Thursday, December 14, 2006

WHY IT MATTERS

In yesterday's "A week with post" Graham Ward is speaking about how radical orthodoxy is to move from being an academic engagement to being worked out within the local church.

An interesting question was posed by my friend Drew, which was, "I wonder though, how do we get radical orthodoxy from the Church to the rest of the world?"

My response was that maybe RO's gift to the church is to help the church rediscover it's peculiar and unique culture and language thus empowering it to transform the world in a way that is truthful and faithful to the way of Christ.

As I was reading the methoblog I came across this post by Bishop Will Willimon on "Resisting the Clutches of Consumerism". In it I think he relates why passing on our unique "practices", "way of life", "liturgical language", and "unique identity" is SO VERY IMPORTANT. I apologize up front for posting so much of this but IT'S GOOD!!!

The immediate problem that confronts is that our church is accommodationist. Even though we know that there is a strong, critical strain in Wesleyanism against the evils of “riches,” we quickly learned in this society that there is no way to be a successful, responsible, public church, without submitting to the political vision that says that there is no greater purpose of human community than accumulation and aggrandizement.

For this reason, the “user friendly” approach to church won’t work. There is no way to entice people off the streets with hymns that are based on advertising jingles and end up with the cross-bearing, self-sacrificial, burden-bearing Jesus. Evangelism cannot be based upon our basic selfishness (“Come to Jesus and get everything you want fixed.”) and end up with anything resembling historic Christianity.

One of the reasons why Church is difficult is that the modern media culture (a culture which has no other purpose than giving us what we want, since “getting what we want” is the main purpose of life) has been so successful in forming us into such consumers.

In the middle of a sermon I said, “If you bring a child into this church, say a child of four or five, that child will have a difficult time during the service. Church does not come naturally. The child will have to be trained to sing this music, to bend his life toward these stories, to pay attention to that which he quite naturally avoids. If you take that same child into Toys R Us, no training is necessary. Greed comes to us quite naturally. After all, this is America.”

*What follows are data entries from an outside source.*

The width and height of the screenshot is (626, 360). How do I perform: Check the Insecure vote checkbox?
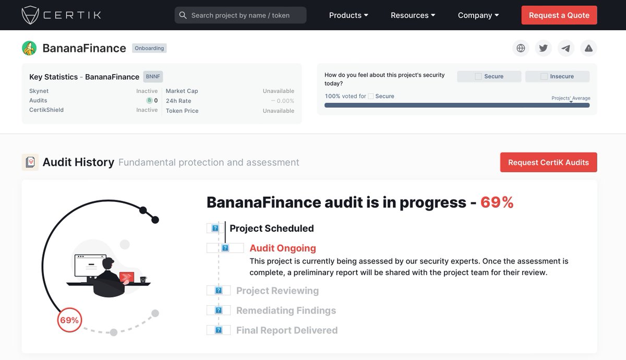pos(544,76)
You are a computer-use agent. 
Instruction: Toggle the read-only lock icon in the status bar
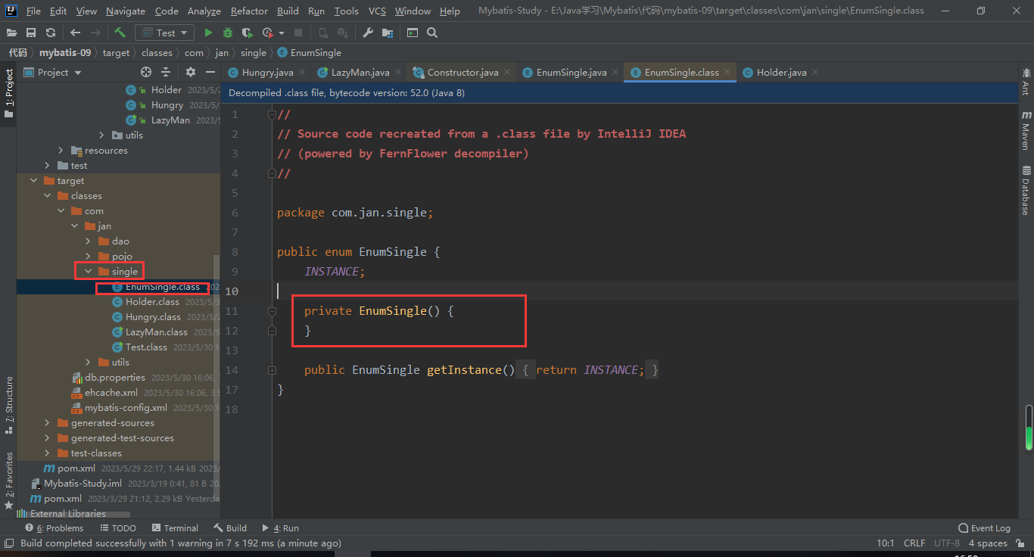[1019, 543]
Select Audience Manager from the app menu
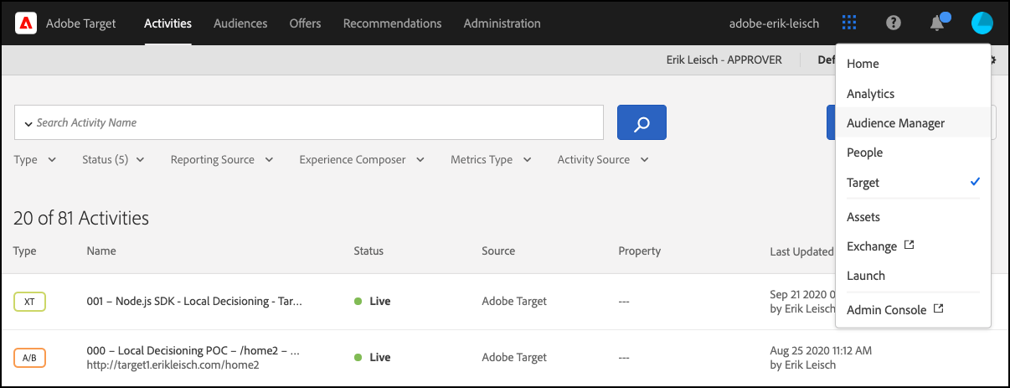The width and height of the screenshot is (1010, 388). pyautogui.click(x=895, y=123)
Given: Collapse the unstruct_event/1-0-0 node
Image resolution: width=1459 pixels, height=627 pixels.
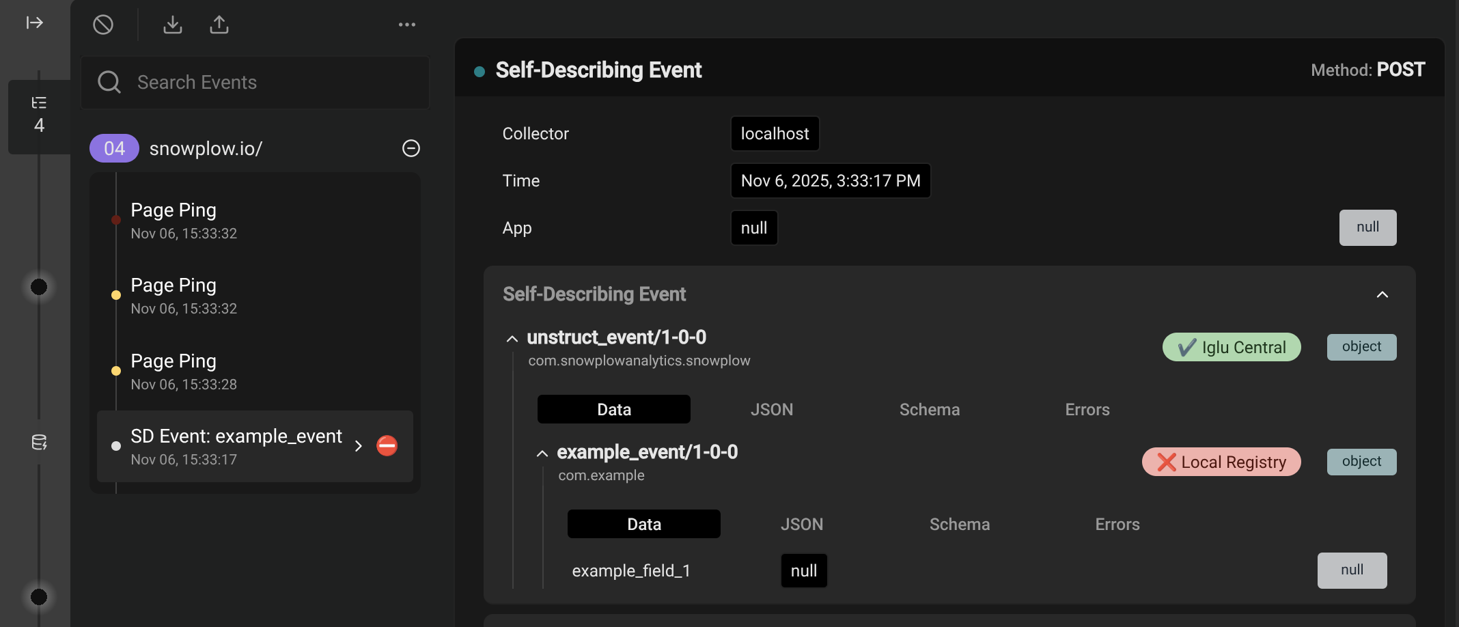Looking at the screenshot, I should pyautogui.click(x=512, y=338).
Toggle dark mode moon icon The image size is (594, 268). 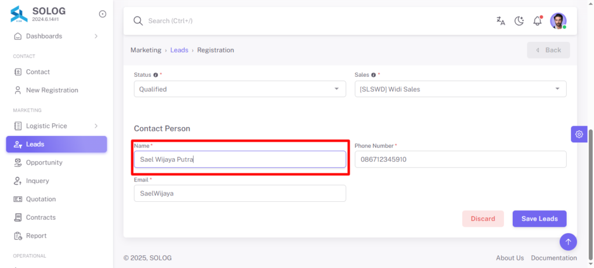point(519,21)
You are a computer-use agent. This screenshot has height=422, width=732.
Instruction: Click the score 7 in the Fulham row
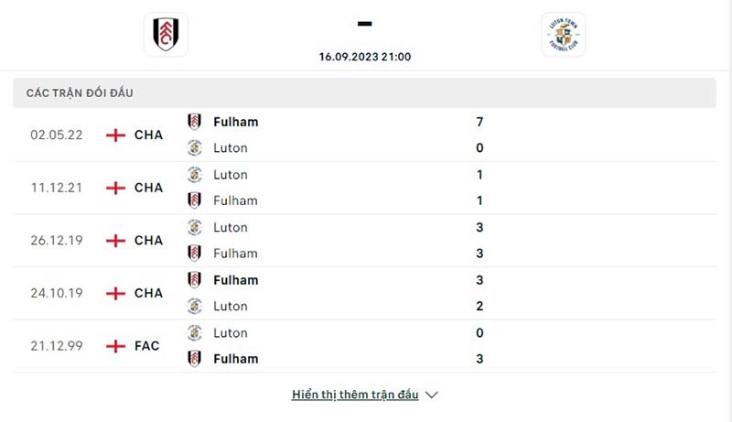click(x=479, y=122)
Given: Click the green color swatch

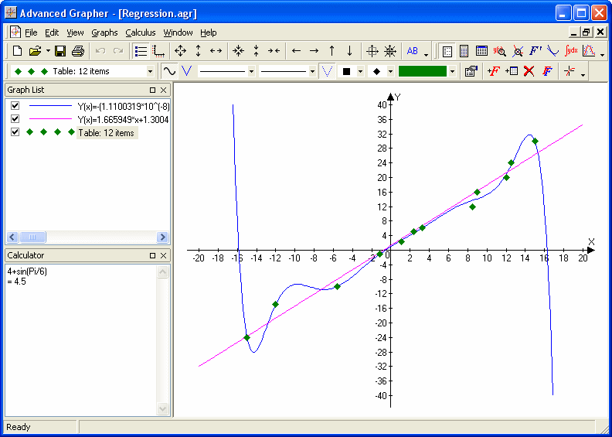Looking at the screenshot, I should click(x=422, y=71).
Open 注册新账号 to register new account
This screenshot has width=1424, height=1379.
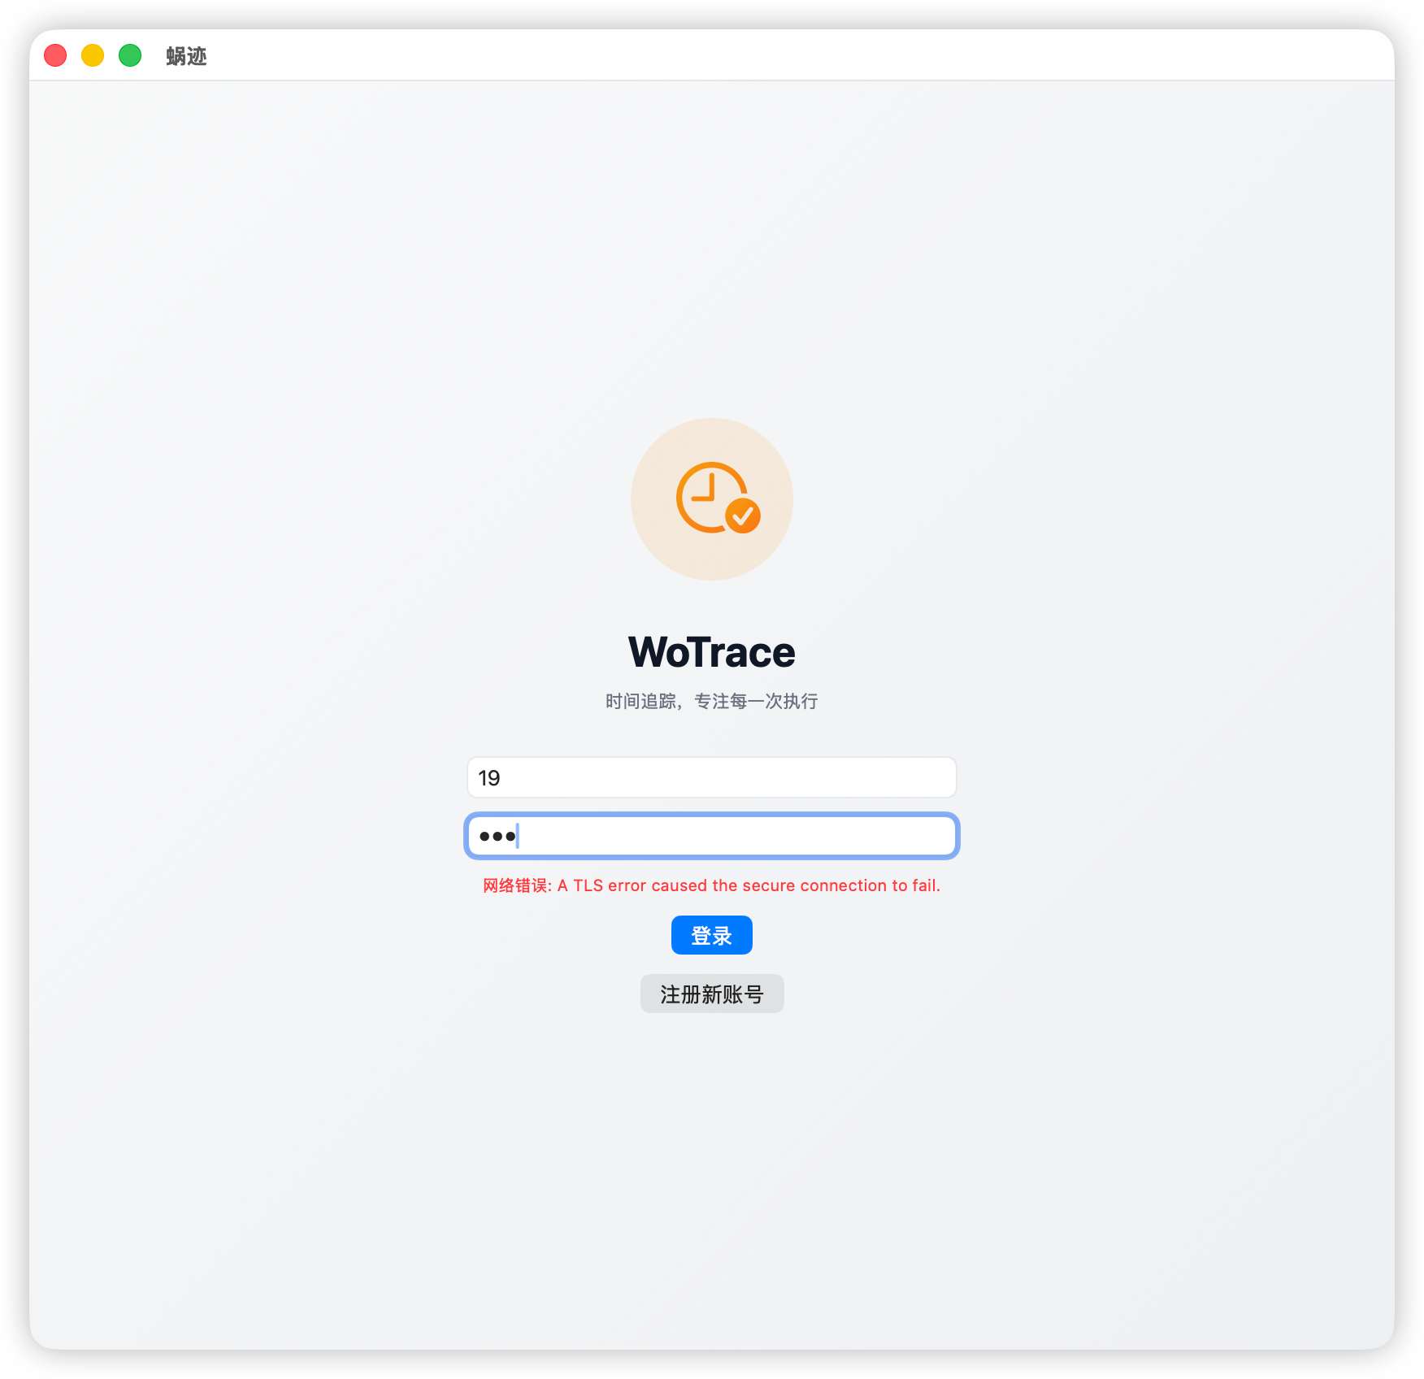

But then I caught myself in mid-sentence, and said, “No, that’s not quite fair to Toys R Us. Billions have been spent, and our very best talent expended, in forming that child into the habits of consumption. Barney is not innocent.”
(exerpt from Bishop Willimon's blog A PECULIAR PROPHET)

I think this exerpt captures why a "sensibility" such as Radical Orthodoxy is quite important for the church. There are many different narratives, and "practices" that arise out of those narratives, that form and shape who we are and how we see the world. Which narrative are we going to pass on to our children?